Durch kontinuierliches Training und bewusste Ausübung dieser Disziplinen sollen die Taekwondoins ihren Körper und Geist schulen. General Choi Hong-hi hat das ursprüngliche Taekwondo begründet. Er hat dies in fünf zu erreichenden Zielen zusammengefasst. Diese gelten als „Grundsätze des Taekwondo“:

1. Ye-Ui: Die Höflichkeit

2. Yom-Chi: Die Integrität

3. In-Nae: Das Durchhaltevermögen

4. Guk-Gi: Die Selbstdisziplin

5. Beakjul-bool-gul: Die Unbezwingbarkeit

Der Taekwondo Eid von Choi Hong-hi

Um diese Ziele zu erreichen, stellte Choi Hong-hi einen Eid auf, dem sich alle Taekwondo-Schüler verpflichtet fühlen sollen:

  • Ich verpflichte mich, die Grundsätze des Taekwondo einzuhalten.

  • Ich verpflichte mich, meinen Trainer und alle Höhergestellten zu achten.

  • Ich verpflichte mich, Taekwondo nie zu missbrauchen.

  • Ich verpflichte mich, mich für Freiheit und Gerechtigkeit einzusetzen.

  • Ich verpflichte mich, bei der Schaffung einer friedlicheren Welt mitzuarbeiten.
SSK-Taekwondo-Team: Kup-Prüfung am 03. Februar 2019 | Bruchtest

Ein bisschen Physik kann auch nicht schaden

Um mit einer Taekwondo-Technik die nötige Kraft und die damit verbundene durchschlagende Wirkung zu erzielen, bedient sich der Taekwondoin bestimmter physikalischer Gesetzmäßigkeiten. Das Wissen um diese physikalischen Gesetze nannte Choi Hong-hi „Theorie der Kraft“. Sie besteht aus:

  • Konzentration: Die gesamte Kraft genau im Moment des Schlages auf eine möglichst kleine Fläche wirken zu lassen. Große Fläche = kleine Kraftwirkung, kleine Fläche = große Kraftwirkung.

  • Reaktionskraft: Gegnerische Kraft plus eigene Kraft = Kraft, die auf den Gegner einwirkt.

  • Gleichgewicht: Angriff wird wirksamer und Abwehr wird stabiler, wenn der Körper sich im Gleichgewicht befindet.

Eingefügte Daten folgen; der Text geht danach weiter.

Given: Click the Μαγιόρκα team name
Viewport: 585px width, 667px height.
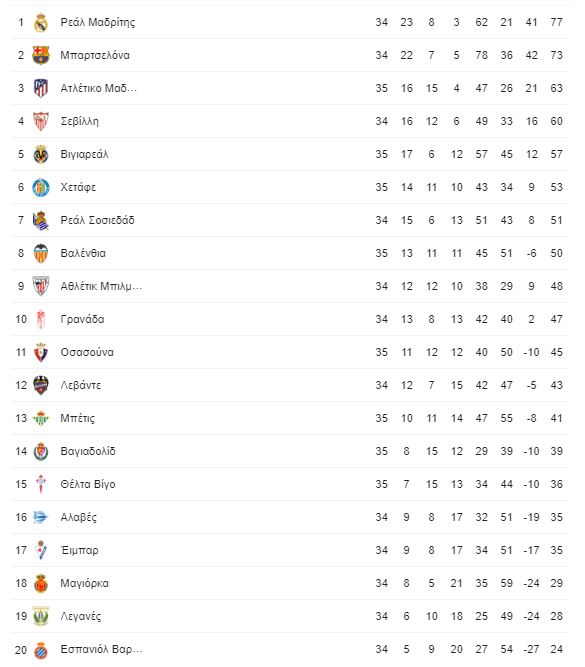Looking at the screenshot, I should pyautogui.click(x=85, y=584).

  • Atmungskontrolle: Eigene Schlagwirkung und Schutz des eigenen Körpers erhöhen sich durch Anspannen der Bauchmuskeln (Ausatmen und Pressen) im Moment des Schlages.

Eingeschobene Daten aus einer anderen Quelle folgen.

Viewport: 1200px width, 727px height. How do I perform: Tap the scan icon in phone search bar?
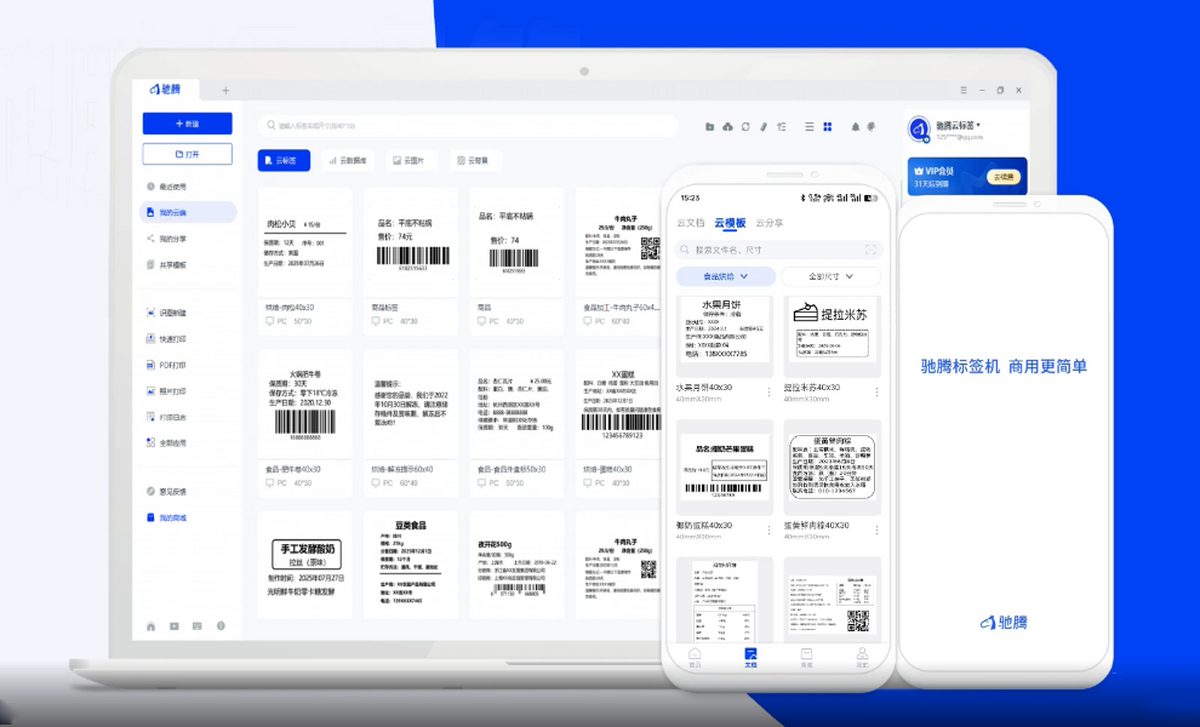point(870,249)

  • Schnelligkeit: Je größer die Geschwindigkeit, desto größer ist die wirksame Kraft.

  • Masse: Je größer die am Schlag beteiligte Masse (Hüfte und gesamter Körper, nicht nur das schlagende/tretende Körperteil), desto größer die wirksame Kraft.

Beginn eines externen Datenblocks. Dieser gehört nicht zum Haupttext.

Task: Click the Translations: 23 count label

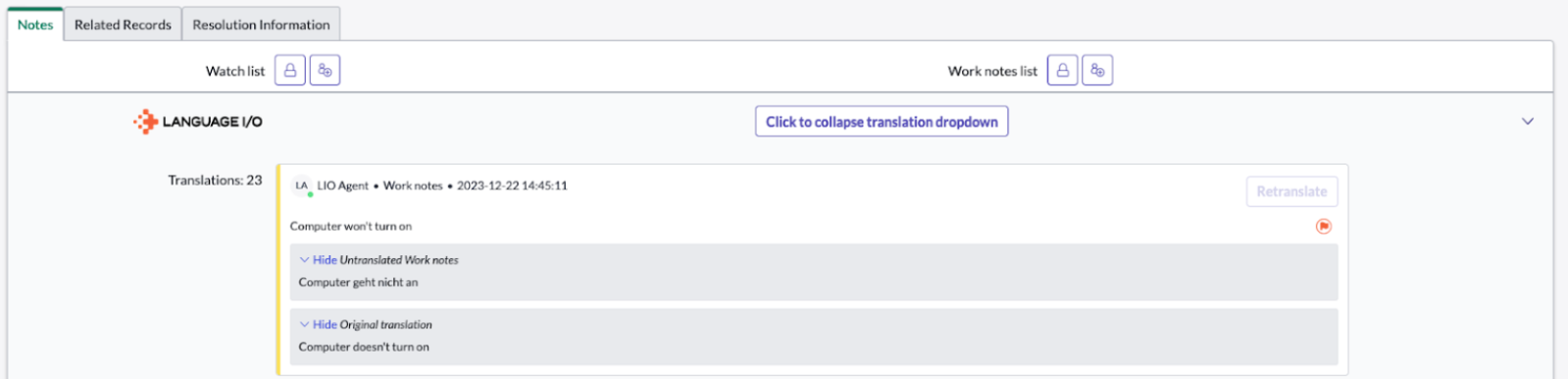Action: coord(215,181)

Auch wenn das jetzt alles etwas kompliziert klingt: Taekwondo ist ein moderner Sport, der vor allem viel Spaß macht. Es bietet eine tolle Art, seinen Körper und seinen Geist fit zu halten. Eine Altersbeschränkung nach oben gibt es nicht. Alle Übungen können altersentsprechend ausgeführt werden.